Personal information
- Born: Mario Nicolás Almada 20 May 1975 (age 51) Buenos Aires

Sport
- Country: Argentina
- Sport: Hockey

Medal record
Representing Argentina
Men's field hockey
Champions Challenge
| Gold medal – first place | 2005 Alexandria | Team |
| Gold medal – first place | 2007 Boom | Team |
| Bronze medal – third place | 2001 Kuala Lumpur | Team |
Pan American Games
| Gold medal – first place | 2003 Santo Domingo | Team |
| Silver medal – second place | 2007 Rio de Janeiro | Team |

= Mario Almada (field hockey) =

Argentine field hockey player

Mario Nicolás Almada (born 20 May 1975 in Buenos Aires) is a field hockey forward from Argentina.

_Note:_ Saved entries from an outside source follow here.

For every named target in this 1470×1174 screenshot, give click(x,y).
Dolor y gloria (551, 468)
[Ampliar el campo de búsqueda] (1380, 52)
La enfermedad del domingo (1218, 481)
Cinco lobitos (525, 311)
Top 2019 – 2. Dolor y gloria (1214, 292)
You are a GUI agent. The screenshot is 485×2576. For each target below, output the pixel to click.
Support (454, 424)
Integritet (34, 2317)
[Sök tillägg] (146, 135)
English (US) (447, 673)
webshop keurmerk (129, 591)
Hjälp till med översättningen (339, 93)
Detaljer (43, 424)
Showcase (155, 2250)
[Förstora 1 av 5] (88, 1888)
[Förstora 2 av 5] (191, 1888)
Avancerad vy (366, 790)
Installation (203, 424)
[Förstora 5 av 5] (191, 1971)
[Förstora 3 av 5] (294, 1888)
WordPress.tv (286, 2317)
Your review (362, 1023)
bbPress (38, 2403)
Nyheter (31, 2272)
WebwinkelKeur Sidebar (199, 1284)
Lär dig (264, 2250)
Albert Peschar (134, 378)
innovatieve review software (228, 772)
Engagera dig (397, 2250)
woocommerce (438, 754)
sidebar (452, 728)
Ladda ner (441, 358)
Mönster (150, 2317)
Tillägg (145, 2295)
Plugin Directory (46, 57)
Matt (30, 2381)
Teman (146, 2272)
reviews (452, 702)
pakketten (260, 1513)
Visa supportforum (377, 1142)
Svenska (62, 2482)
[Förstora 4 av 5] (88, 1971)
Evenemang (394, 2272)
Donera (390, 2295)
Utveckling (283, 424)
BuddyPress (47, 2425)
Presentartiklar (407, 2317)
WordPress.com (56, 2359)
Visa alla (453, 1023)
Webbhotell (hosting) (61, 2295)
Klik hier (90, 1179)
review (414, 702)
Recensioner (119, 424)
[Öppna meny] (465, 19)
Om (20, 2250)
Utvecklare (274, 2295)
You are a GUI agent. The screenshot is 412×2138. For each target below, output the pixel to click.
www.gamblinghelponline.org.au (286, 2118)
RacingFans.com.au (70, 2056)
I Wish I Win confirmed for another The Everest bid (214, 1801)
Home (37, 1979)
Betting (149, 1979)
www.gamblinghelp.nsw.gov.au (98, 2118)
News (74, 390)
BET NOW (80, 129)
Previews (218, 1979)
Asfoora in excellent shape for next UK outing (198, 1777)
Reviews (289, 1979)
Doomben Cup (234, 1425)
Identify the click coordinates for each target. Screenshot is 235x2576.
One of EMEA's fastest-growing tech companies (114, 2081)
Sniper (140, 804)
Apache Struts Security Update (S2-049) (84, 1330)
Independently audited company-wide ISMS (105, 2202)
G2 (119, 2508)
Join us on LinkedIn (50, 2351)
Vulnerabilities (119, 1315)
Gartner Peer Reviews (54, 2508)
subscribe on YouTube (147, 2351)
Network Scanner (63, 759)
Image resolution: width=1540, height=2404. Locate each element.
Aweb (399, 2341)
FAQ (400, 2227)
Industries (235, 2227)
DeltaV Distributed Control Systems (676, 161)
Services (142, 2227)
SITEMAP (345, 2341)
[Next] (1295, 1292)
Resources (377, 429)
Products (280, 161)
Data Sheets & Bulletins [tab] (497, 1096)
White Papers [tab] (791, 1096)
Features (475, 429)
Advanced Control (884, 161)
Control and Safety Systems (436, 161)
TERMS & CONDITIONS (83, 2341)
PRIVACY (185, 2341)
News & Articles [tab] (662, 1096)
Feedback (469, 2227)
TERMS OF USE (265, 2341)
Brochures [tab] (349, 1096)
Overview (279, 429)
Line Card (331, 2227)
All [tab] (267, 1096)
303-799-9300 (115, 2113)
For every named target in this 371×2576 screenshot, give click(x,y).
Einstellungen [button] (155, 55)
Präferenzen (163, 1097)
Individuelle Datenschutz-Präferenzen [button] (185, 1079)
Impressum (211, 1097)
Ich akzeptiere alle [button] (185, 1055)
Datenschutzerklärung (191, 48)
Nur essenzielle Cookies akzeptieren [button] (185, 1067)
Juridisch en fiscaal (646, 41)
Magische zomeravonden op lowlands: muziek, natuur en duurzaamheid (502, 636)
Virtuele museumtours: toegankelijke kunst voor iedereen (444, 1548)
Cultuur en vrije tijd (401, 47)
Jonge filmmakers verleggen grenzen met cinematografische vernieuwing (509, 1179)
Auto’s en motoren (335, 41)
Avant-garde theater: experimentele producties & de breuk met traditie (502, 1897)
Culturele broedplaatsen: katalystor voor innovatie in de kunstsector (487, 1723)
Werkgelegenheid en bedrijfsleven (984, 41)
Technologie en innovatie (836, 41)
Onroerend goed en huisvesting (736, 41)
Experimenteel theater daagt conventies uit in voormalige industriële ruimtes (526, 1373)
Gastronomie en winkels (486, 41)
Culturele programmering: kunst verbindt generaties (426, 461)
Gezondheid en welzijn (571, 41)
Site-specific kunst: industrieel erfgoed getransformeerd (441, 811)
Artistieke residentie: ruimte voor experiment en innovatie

Almada made his debut for the national squad in 1994, and competed in the 2000 Summer Olympics and the 2004 Summer Olympics. He has also been involved in coaching for the national team.

He has played club hockey in Spain with Club de Campo and Real Club de Polo de Barcelona; in the Netherlands for Laren; and in India in the Premier Hockey League for Orissa Steelers and then in the World Series Hockey for Pune Strykers.